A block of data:
Start
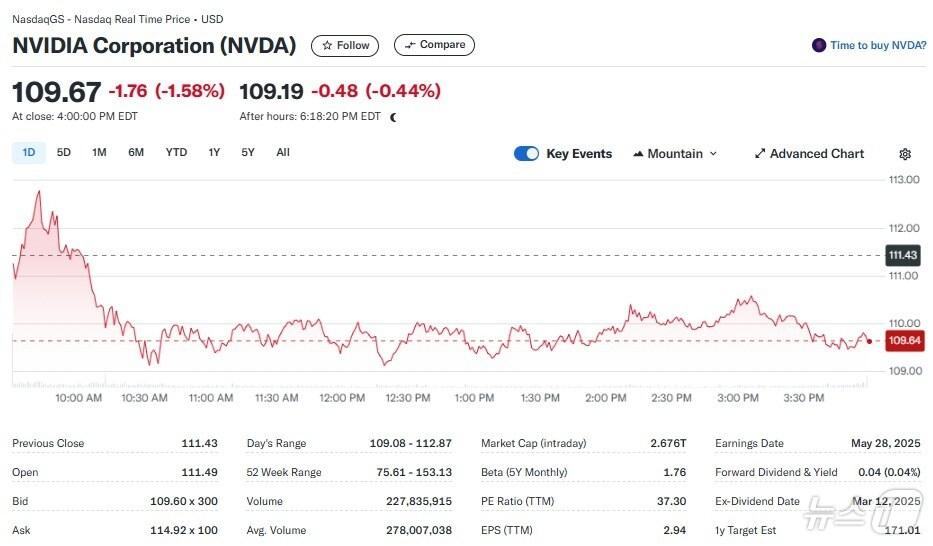Screen dimensions: 933x546
Task: Select the YTD range tab
Action: (x=176, y=153)
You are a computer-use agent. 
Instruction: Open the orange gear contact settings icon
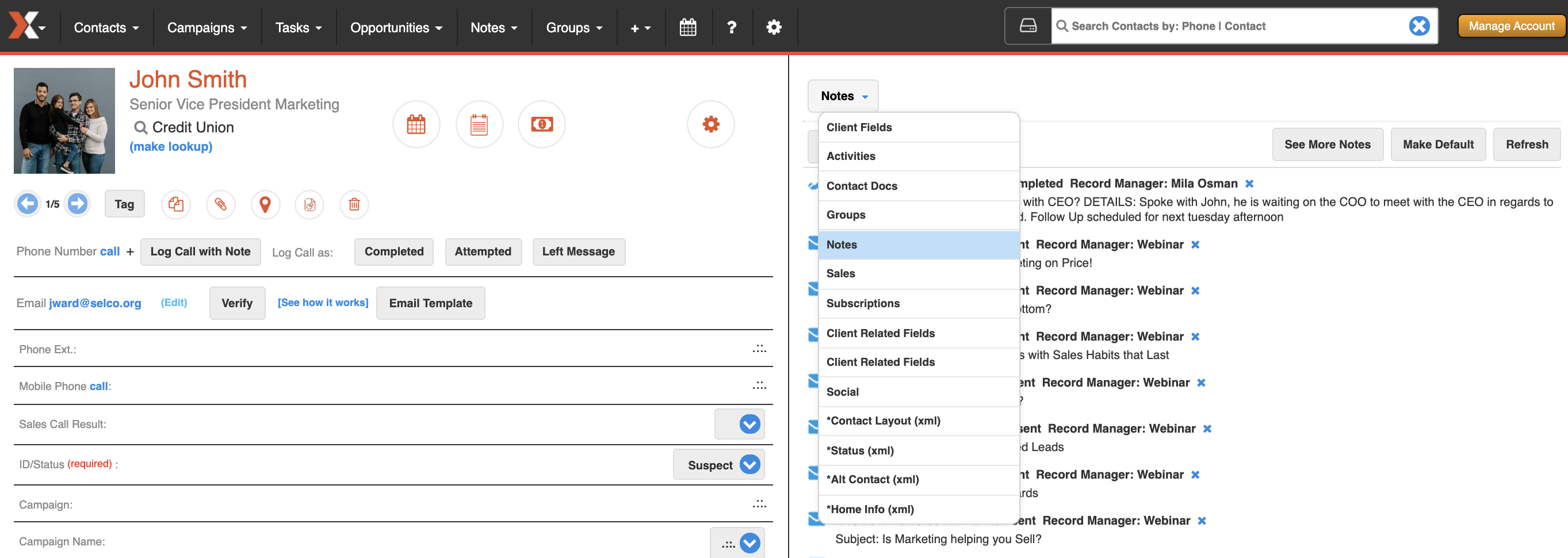711,125
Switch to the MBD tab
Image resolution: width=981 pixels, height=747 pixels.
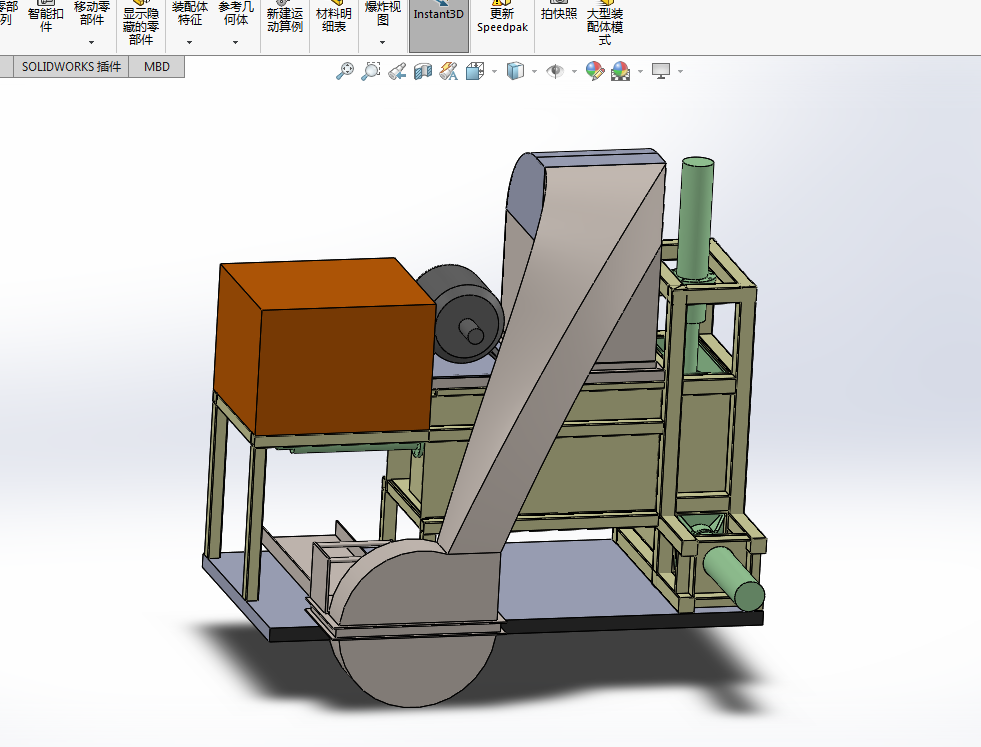coord(156,67)
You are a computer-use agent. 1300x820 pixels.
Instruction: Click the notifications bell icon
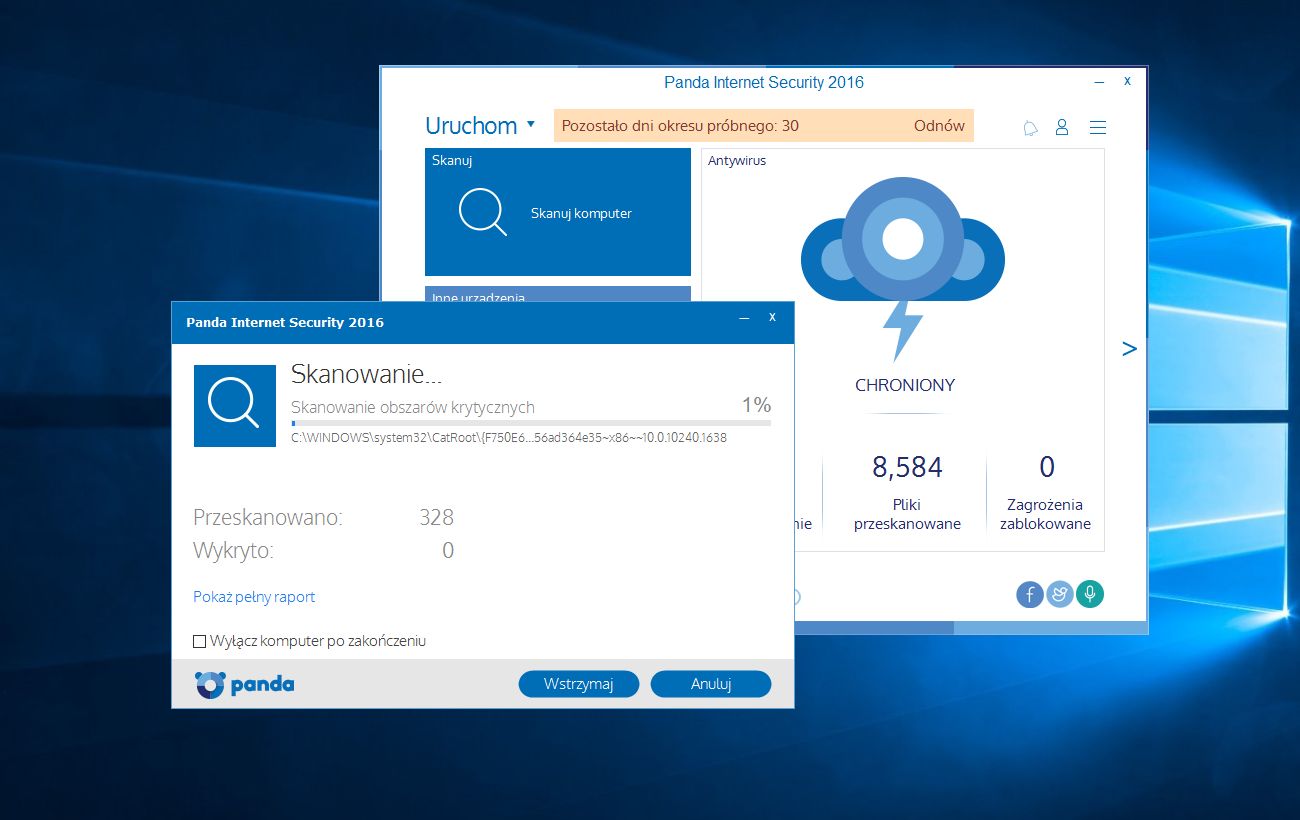[1030, 128]
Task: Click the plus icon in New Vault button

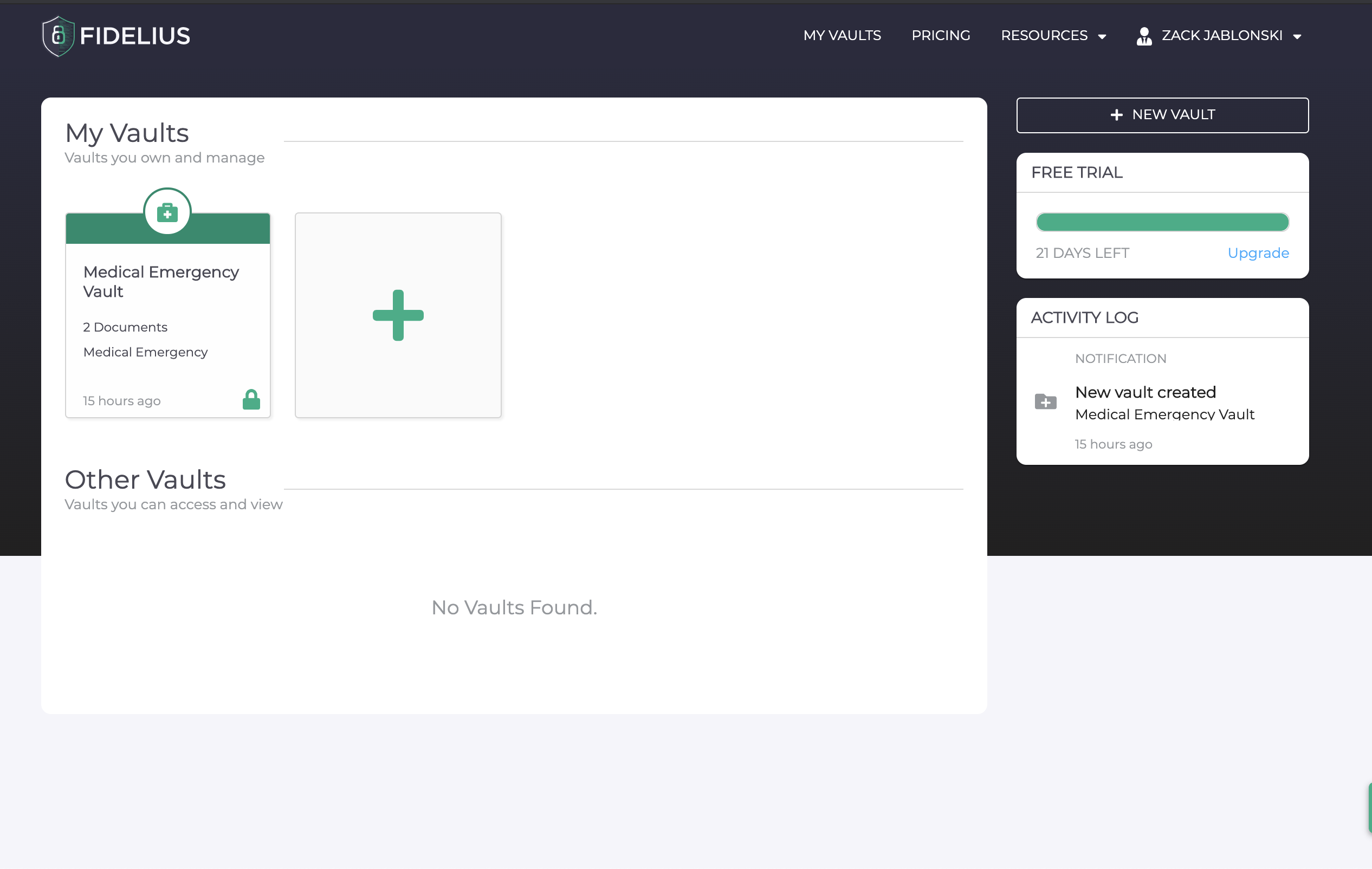Action: coord(1116,115)
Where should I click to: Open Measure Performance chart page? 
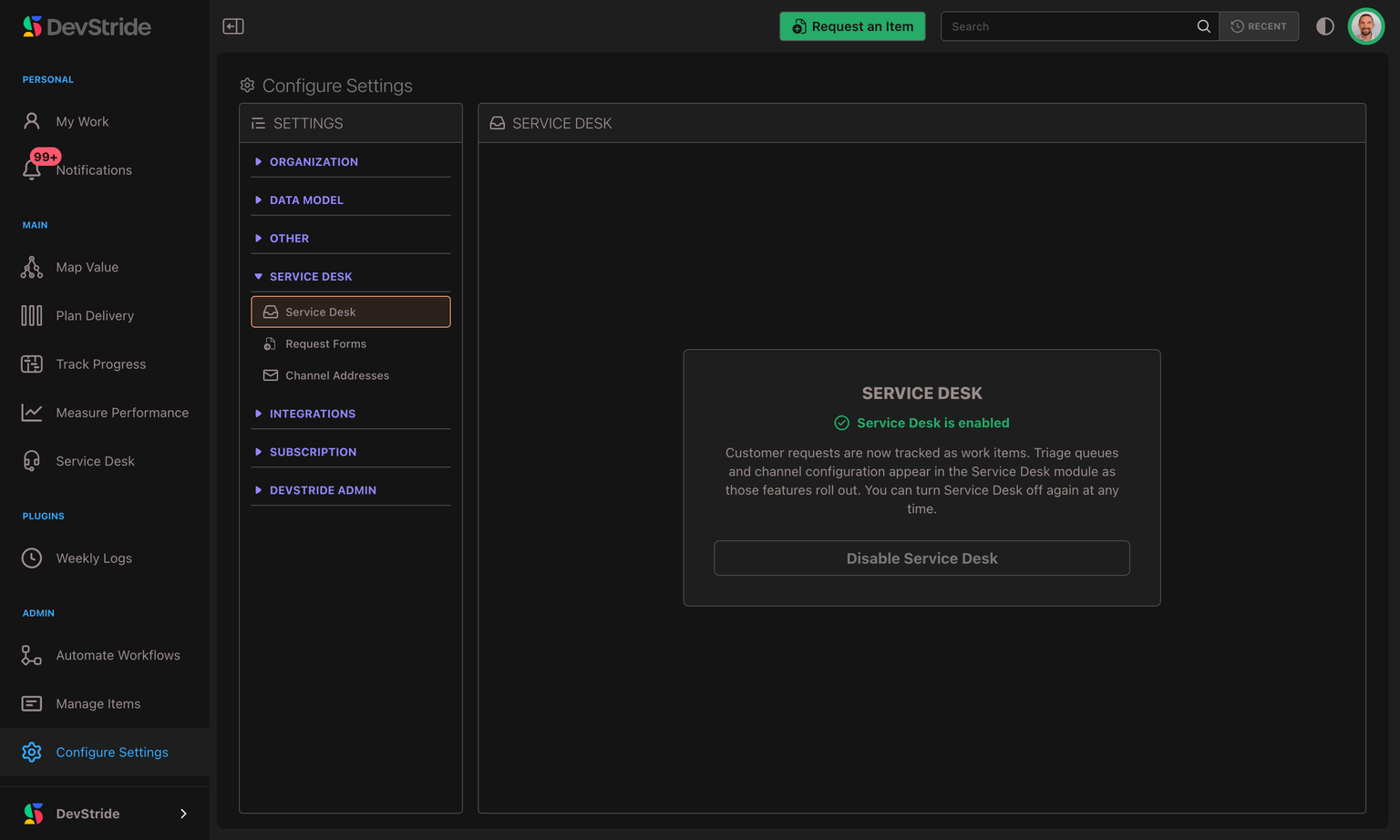tap(122, 413)
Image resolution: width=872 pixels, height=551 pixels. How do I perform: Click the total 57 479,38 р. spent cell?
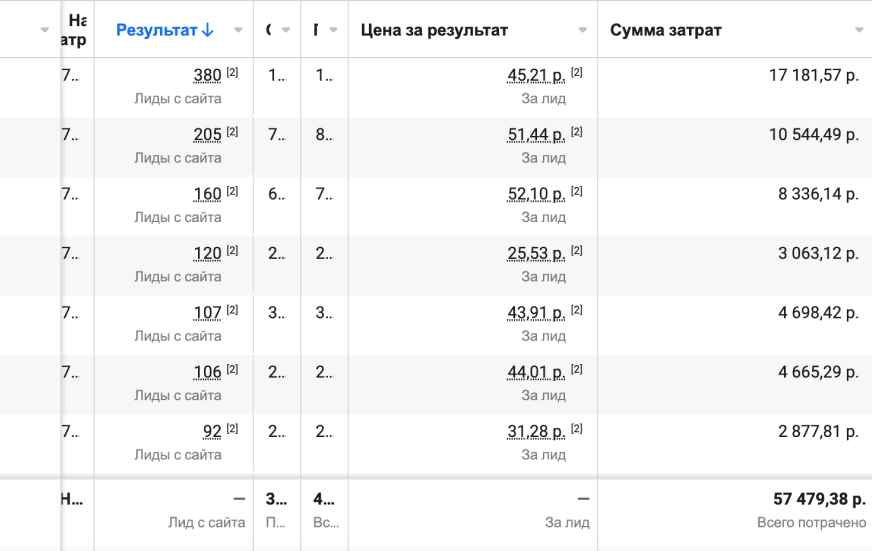[x=815, y=498]
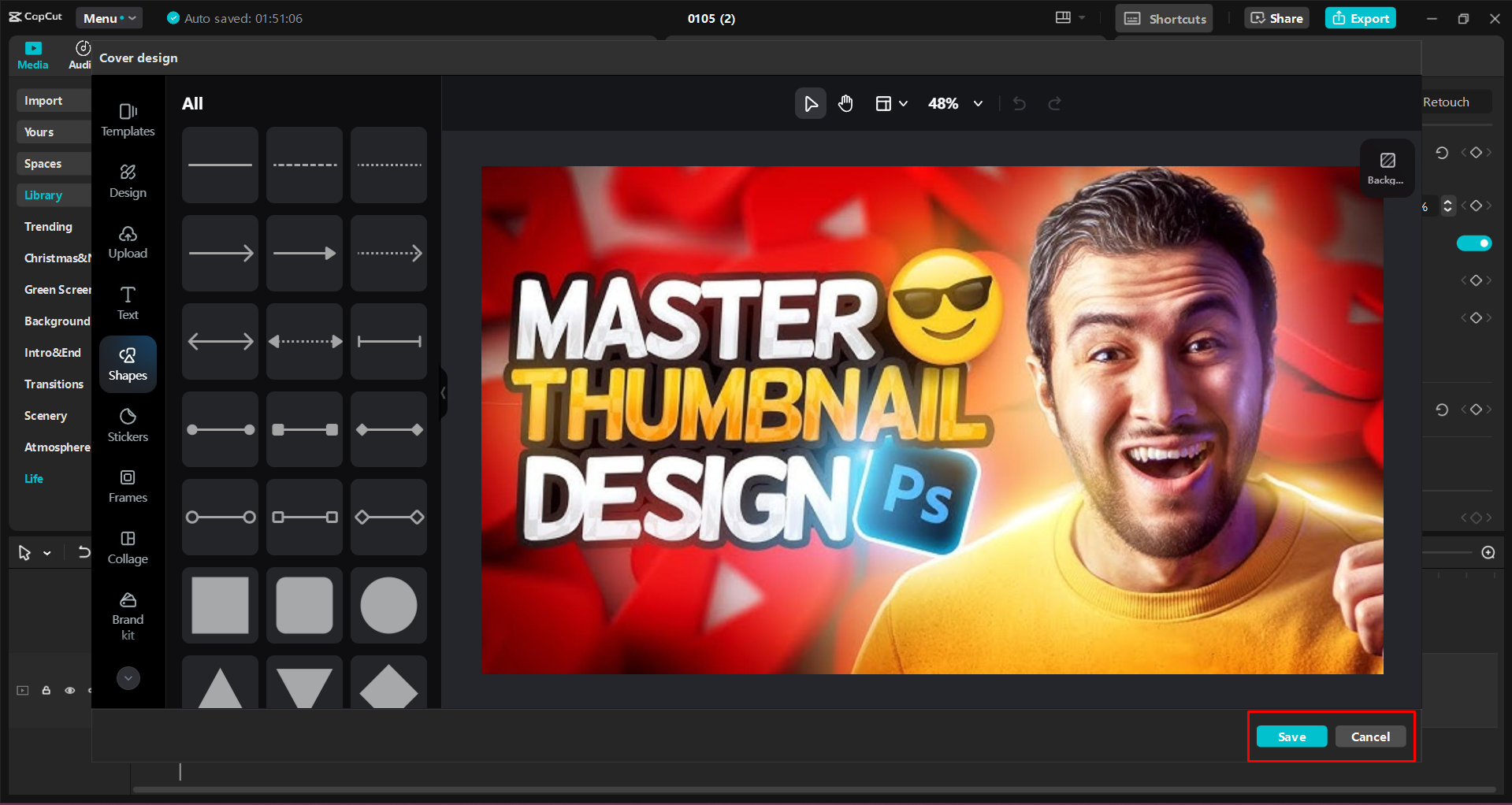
End
(Your goal) Count the lines in the listing above that contain the word "Open", and reply with the number alone.

(Written response) 2